Why can't I declare an implicitly typed array without an initializer?

Question

Why do I have to write int after new when I am declaring the array num without an initializer? E.g.

int[] num = new int[5];

For another array, num1, I just declared it first and then gave it values, and I didn't type int after new like I did for array num.

int[] num1 = new [] {1, 2, 3, 4};

Why does this shortcut not work for my first example?

Answer 1

The "full" syntax for declaring an array with values is new int[] {1, 2, 3, 4};.

Your new [] {1, 2, 3, 4}; line is a shorthand syntax. It's an "implicitly typed" array. Because the values are all int, the array is automatically declared an int[].

The reason you can't also write int[] x = new [5]; is simply that this feature has not been implemented by the C# designers.

Answer 2

The type of the array can be inferred (under certain circumstances, which your example fullfills) if you provide the values for the array. Since the values are all integers, the compiler is able to infer that you want an array of integers. If you don't provide any values (or if the values aren't all implicitly convertible to the type of one of the values), it has no way of inferring what the type of the array should be, and so you need to specify it explicitly.

Answer 3

Because you seem to expect that the way the compiler infers the type of the array is somehow based on the type to the left of the assignment operator:

int[] num = new[5];

Your thought process is:

1. num is an array of ints.
2. new[5] is an array of something.
3. something has to be int because that is num's type.
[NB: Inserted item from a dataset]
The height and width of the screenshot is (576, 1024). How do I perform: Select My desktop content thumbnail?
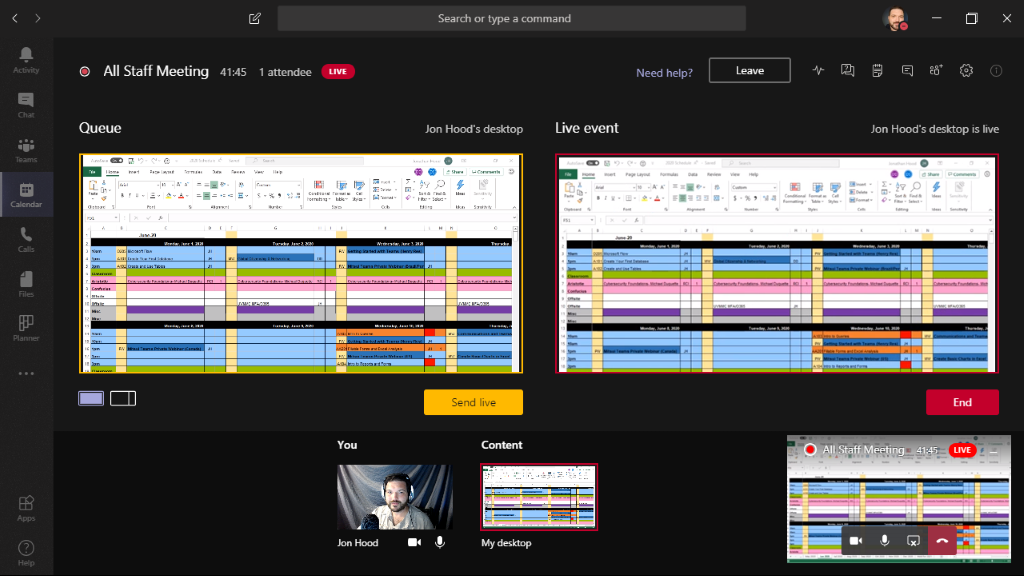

That is not the way the compiler works. The compiler must figure out univocally the type to the right of the assignment expression and once it does, it will check if the assignment to whatever is on the left is valid.

In the syntaxes allowed in C#, the compiler always has enough information to figure out the type on the right side of the assignment (if it has any). Your proposed syntax wouldn't provide that information.